> **Your instructions**
Transcribe word for word the lines spanning the line with "Task: Click the up-arrow icon beside 涨跌停分析" through the end of the records.

Given data: Begin

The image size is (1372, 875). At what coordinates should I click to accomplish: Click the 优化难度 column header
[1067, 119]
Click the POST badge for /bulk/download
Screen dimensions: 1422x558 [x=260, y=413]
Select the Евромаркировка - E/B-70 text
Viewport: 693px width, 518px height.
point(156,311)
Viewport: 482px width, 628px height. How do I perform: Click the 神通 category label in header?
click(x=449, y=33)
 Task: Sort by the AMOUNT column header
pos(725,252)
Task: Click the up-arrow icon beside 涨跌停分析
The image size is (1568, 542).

Given data: End

> **Answer for this exercise**
Task: Click the up-arrow icon beside 涨跌停分析
The image size is (1568, 542).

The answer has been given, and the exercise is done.